• _What is being asked_: A complete response lists each line of the data below that includes the word "heading".

• _Information_:
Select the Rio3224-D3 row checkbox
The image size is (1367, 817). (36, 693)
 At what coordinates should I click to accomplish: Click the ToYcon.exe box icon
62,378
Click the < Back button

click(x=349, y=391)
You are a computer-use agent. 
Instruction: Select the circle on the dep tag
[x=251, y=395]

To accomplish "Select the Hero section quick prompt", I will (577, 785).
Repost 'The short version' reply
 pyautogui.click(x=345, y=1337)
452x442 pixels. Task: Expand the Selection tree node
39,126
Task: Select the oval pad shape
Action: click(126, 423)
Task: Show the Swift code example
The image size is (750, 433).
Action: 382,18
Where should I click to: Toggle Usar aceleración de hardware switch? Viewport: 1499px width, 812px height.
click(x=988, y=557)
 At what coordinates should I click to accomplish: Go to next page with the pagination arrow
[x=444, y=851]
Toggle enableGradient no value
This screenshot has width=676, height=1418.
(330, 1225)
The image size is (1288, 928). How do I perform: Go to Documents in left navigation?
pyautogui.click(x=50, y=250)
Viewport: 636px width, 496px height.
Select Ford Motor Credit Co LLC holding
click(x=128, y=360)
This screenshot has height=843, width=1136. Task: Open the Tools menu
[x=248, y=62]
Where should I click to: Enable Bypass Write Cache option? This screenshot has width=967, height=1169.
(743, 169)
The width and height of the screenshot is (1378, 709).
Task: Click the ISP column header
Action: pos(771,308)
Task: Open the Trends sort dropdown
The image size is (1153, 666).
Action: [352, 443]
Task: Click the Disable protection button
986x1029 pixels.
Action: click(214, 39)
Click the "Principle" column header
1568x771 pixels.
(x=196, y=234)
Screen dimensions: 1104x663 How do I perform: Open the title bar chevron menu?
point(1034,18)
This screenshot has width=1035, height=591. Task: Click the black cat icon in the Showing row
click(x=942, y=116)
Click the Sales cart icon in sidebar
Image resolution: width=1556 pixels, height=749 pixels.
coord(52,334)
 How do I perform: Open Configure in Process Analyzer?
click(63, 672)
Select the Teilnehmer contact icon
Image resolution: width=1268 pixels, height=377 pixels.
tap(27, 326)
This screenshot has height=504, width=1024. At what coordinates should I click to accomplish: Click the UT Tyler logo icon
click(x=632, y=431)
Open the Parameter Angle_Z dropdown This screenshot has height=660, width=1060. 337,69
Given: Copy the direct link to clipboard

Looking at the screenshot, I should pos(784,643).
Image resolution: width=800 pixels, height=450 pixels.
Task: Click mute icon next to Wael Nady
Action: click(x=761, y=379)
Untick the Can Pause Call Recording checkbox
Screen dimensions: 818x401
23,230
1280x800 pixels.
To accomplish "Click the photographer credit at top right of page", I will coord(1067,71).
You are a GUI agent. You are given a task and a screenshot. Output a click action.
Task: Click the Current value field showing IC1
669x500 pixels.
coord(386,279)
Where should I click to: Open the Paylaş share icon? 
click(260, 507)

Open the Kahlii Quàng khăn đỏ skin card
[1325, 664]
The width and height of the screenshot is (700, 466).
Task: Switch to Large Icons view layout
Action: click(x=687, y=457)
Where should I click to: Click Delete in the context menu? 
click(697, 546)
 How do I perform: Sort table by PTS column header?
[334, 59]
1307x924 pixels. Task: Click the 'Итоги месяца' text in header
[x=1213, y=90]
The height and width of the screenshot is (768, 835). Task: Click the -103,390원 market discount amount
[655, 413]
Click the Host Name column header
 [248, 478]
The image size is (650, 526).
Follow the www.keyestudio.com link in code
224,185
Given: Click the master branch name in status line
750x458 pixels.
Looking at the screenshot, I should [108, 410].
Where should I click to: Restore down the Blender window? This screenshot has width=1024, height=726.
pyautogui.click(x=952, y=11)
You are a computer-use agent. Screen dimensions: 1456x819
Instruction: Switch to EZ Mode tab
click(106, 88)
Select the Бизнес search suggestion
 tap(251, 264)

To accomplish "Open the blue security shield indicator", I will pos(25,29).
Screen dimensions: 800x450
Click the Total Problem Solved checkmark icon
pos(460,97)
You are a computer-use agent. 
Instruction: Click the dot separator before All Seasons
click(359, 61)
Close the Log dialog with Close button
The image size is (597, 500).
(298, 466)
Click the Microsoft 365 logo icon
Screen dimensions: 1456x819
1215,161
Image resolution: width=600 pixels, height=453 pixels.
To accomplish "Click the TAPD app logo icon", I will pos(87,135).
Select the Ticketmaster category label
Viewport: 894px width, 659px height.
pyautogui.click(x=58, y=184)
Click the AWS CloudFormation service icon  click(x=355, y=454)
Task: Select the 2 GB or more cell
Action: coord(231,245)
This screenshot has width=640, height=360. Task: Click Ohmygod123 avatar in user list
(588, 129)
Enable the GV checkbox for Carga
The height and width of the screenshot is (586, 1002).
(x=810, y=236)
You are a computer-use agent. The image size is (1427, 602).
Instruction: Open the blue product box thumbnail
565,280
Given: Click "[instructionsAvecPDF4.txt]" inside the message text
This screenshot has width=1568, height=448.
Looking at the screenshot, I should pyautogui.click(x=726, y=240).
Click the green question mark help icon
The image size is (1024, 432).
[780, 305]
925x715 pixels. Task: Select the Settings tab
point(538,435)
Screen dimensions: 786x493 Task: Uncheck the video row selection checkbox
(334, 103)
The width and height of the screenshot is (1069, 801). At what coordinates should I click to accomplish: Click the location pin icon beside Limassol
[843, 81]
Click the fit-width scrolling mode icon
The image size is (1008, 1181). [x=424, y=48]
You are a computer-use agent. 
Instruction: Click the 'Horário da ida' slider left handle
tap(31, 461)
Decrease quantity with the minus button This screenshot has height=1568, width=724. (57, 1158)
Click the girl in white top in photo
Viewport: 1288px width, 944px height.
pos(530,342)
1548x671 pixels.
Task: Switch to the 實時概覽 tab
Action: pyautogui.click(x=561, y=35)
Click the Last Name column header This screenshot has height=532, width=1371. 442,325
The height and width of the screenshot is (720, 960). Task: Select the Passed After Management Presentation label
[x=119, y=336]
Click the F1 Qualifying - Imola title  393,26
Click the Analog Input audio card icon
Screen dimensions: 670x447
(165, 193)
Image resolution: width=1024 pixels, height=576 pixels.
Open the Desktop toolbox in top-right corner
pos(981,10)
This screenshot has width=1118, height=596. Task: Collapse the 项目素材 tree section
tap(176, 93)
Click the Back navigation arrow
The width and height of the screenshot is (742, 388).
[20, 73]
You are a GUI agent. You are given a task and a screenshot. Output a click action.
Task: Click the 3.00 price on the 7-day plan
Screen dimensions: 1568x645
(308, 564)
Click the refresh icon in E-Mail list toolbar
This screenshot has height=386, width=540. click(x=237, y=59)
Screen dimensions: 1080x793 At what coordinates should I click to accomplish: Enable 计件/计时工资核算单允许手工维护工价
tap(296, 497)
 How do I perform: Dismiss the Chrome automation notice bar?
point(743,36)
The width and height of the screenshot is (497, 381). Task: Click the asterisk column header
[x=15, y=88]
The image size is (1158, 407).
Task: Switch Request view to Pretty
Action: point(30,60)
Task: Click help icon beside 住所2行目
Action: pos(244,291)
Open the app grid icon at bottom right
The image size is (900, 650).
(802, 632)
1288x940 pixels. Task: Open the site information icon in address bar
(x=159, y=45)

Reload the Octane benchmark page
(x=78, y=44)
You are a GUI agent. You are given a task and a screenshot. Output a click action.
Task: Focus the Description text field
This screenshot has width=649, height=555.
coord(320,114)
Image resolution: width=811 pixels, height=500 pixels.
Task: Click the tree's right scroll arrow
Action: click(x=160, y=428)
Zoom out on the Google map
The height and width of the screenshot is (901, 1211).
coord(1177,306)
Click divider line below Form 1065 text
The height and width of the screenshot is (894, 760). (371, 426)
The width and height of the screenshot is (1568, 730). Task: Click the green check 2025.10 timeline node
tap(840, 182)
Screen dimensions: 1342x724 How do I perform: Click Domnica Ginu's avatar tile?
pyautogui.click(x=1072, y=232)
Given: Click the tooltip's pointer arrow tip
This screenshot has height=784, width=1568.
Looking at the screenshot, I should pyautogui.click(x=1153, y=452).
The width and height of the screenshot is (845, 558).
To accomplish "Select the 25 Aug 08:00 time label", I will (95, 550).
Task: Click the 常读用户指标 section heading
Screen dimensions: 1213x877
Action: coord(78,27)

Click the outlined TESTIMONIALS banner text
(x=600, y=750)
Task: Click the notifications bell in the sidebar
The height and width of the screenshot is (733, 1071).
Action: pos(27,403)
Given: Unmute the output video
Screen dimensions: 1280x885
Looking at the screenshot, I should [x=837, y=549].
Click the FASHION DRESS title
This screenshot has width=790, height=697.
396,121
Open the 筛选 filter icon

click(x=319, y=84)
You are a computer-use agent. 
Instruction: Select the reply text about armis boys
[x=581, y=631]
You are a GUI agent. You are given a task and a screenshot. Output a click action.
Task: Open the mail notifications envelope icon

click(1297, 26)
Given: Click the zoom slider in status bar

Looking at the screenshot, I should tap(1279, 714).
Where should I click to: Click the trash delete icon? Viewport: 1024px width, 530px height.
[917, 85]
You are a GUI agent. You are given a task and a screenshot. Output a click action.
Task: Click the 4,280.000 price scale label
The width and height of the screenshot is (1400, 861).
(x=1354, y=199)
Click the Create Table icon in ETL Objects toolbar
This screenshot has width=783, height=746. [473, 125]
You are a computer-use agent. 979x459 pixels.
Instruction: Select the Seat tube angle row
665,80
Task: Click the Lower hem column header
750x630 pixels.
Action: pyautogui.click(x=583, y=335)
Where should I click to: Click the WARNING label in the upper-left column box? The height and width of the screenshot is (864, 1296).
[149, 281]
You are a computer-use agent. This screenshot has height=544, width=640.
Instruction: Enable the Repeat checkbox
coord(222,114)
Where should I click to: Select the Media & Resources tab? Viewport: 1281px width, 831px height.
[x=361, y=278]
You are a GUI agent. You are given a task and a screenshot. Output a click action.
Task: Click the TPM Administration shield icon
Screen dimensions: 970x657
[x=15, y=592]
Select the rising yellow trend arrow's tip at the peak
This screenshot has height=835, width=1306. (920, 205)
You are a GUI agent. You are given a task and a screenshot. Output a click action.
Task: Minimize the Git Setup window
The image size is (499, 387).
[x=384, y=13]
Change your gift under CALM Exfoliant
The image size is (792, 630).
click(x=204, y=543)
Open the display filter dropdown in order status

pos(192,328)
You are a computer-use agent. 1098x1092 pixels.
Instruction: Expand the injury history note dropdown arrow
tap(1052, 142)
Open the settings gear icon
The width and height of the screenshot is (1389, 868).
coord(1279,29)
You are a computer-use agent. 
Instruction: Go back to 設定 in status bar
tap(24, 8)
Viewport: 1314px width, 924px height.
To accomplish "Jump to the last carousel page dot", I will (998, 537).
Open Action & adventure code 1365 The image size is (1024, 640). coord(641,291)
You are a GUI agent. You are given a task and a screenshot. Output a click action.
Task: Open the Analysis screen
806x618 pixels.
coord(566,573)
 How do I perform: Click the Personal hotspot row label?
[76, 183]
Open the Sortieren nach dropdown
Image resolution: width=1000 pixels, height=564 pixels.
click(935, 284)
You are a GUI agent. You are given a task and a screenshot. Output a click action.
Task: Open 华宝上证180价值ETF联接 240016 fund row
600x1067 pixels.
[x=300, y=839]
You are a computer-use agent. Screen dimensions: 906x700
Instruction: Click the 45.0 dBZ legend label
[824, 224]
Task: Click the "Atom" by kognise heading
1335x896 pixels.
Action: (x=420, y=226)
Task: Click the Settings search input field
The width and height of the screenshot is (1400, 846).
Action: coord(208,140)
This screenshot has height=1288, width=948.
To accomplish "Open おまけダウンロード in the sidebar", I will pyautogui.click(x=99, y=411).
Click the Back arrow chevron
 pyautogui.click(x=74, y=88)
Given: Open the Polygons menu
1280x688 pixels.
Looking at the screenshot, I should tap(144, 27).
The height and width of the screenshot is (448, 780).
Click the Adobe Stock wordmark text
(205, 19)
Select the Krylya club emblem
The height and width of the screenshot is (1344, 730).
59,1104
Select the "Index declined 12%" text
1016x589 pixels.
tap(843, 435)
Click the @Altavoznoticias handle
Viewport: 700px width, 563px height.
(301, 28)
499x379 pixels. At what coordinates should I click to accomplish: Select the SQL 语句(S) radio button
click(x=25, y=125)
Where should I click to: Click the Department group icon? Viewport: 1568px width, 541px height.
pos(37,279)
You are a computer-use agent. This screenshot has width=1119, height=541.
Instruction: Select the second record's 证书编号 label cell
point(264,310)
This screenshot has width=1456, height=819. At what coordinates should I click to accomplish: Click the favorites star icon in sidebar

• _Expected answer_:
Task: Click the 常读用户指标 section heading
Task: Click the "Atom" by kognise heading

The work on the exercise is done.